If he takes a wrecking ball to EPA and tries to destroy its capacity, he will discover the deep reservoir of support for a clean environment that exists everywhere in the United States. Support for environmental protection is strongest among young people, but even middle aged people like to breathe. If Pruitt attacks, the environmental community will rise up like an enraged beast to save EPA. On the other hand, if he balances his efforts to reform environmental policy with active and aggressive support of the national environmental programs he supports, and if he works to convert rather than humiliate the professionals working at EPA, he might succeed in updating an agency that would benefit from change.

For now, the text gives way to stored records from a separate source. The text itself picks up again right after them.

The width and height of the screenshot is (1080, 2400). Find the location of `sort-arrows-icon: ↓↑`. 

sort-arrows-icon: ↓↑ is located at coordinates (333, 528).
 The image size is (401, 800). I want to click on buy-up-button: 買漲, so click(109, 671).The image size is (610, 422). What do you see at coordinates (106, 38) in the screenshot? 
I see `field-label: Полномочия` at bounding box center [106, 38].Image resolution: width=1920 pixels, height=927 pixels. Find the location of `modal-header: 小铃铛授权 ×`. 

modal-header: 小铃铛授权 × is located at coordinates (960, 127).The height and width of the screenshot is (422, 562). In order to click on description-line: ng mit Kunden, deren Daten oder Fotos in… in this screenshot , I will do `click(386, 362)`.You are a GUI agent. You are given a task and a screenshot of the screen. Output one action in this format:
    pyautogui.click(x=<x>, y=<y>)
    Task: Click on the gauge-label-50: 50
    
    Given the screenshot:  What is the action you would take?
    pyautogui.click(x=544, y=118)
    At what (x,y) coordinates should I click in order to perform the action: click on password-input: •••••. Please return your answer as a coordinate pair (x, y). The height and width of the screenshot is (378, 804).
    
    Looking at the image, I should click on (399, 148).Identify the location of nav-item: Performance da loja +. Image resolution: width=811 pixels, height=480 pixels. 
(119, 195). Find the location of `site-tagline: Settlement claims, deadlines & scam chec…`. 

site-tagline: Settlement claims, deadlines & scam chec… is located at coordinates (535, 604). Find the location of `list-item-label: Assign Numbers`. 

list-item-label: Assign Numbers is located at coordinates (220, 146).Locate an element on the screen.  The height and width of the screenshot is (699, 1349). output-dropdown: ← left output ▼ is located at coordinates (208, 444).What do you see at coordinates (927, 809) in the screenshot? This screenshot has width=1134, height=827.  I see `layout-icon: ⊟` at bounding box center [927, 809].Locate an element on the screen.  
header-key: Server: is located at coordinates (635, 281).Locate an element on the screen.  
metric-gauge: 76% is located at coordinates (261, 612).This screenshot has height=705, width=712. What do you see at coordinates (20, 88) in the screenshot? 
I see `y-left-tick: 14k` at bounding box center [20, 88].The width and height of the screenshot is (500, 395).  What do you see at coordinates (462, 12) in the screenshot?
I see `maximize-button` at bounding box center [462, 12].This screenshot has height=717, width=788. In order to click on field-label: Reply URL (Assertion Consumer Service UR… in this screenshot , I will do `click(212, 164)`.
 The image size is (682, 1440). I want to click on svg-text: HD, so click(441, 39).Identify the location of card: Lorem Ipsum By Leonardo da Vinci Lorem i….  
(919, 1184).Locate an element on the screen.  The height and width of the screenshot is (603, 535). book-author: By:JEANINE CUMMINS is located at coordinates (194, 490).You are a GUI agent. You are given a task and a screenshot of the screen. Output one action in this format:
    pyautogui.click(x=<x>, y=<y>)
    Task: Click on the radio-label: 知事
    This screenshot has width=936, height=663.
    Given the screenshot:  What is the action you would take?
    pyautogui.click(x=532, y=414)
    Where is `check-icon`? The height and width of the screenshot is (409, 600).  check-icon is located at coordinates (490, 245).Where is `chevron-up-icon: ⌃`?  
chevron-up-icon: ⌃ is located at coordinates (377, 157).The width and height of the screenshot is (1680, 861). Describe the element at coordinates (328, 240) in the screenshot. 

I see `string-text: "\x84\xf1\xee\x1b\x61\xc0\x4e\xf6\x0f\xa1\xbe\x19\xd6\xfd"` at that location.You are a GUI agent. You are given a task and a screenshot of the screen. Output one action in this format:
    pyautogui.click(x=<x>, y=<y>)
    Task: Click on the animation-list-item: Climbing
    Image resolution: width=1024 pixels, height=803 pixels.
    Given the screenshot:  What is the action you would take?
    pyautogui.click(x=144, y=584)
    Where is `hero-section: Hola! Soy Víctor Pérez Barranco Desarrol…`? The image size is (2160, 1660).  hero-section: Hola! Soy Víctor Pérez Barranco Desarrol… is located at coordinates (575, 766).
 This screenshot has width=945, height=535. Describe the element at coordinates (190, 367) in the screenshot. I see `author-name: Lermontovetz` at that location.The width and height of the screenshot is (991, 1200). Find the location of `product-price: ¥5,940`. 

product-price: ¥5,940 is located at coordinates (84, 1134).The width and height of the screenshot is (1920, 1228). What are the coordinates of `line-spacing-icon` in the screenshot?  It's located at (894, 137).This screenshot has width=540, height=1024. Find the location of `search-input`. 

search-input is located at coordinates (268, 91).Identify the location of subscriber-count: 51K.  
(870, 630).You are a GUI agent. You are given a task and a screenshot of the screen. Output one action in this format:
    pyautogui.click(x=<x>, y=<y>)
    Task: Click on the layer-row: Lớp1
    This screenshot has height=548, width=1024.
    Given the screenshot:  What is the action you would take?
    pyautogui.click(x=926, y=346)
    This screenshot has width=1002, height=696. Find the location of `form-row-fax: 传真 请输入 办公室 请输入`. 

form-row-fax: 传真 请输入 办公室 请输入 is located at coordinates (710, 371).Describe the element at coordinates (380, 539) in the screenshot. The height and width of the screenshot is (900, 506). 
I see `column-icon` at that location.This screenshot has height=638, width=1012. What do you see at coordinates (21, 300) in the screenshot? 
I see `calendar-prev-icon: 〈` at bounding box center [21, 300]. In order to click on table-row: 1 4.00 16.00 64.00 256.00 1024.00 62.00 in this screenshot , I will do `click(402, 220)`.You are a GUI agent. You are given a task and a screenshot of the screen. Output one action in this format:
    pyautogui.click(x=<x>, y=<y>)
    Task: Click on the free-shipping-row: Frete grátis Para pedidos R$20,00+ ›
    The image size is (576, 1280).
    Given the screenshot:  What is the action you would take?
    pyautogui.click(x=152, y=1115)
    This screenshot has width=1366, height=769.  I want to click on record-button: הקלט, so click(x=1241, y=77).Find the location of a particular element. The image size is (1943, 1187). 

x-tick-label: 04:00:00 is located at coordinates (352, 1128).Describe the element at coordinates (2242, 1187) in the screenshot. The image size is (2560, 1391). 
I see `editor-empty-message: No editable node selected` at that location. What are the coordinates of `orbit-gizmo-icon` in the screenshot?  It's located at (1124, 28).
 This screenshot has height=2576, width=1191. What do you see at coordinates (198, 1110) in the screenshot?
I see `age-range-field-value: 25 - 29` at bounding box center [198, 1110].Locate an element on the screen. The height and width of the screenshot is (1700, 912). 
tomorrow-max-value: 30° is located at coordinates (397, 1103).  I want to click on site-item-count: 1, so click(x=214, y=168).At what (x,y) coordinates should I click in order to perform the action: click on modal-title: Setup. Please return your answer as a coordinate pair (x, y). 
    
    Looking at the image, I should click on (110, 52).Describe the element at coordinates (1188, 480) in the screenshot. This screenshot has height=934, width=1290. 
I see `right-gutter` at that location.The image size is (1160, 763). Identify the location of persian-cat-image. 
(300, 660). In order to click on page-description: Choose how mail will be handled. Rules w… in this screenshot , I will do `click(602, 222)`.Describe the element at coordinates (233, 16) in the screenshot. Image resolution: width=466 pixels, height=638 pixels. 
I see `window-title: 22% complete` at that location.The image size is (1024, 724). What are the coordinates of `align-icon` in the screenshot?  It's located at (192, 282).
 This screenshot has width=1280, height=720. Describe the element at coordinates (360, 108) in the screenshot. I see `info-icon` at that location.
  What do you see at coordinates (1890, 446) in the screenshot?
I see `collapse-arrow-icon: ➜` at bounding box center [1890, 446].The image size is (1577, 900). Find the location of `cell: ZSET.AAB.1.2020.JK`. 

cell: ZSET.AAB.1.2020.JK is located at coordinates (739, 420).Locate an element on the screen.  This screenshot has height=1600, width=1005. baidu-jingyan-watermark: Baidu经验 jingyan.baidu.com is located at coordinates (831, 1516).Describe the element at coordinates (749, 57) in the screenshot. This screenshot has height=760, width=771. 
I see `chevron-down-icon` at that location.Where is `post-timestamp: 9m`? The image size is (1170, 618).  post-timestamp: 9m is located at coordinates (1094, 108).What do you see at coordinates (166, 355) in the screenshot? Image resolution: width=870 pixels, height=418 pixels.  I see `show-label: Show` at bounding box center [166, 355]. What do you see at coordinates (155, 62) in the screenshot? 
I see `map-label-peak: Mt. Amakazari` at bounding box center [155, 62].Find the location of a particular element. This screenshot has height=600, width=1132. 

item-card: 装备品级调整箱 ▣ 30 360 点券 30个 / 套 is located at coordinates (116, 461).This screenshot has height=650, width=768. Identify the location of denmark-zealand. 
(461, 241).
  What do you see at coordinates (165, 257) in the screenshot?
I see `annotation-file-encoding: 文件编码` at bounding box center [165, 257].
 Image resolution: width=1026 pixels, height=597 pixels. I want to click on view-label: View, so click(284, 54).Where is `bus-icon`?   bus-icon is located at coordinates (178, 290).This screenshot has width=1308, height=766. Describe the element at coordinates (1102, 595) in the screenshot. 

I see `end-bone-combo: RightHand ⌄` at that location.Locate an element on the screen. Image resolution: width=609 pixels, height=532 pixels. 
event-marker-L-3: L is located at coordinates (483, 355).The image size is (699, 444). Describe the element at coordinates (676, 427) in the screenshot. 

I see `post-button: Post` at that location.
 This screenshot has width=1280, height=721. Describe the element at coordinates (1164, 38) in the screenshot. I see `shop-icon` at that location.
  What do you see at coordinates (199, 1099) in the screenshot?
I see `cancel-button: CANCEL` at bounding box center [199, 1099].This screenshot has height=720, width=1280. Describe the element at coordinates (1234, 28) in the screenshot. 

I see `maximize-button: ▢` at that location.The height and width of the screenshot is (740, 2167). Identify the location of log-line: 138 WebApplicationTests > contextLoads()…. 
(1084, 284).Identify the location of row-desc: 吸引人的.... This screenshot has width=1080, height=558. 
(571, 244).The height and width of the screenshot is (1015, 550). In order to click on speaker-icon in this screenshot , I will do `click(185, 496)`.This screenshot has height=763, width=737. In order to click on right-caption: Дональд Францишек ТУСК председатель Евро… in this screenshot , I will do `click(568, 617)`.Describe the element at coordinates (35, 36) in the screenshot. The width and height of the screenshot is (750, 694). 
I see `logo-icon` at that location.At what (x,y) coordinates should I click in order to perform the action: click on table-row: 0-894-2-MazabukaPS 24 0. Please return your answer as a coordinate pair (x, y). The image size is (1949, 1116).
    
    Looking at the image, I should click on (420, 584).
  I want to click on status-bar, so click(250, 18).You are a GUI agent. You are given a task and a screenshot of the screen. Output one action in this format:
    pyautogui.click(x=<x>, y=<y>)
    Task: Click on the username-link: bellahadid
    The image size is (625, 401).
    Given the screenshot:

Environmentalists know and fear Pruitt, and fossil fuel interests love him, but most Americans have no idea who he is. He has a relatively blank slate to write on and an opportunity to demonstrate that he is serious about environmental protection. He can be defined by the fossil fuel interests, the environmental community or his own perception of America’s public interest. It’s his choice. I hope he decides to save EPA, and serve the American people.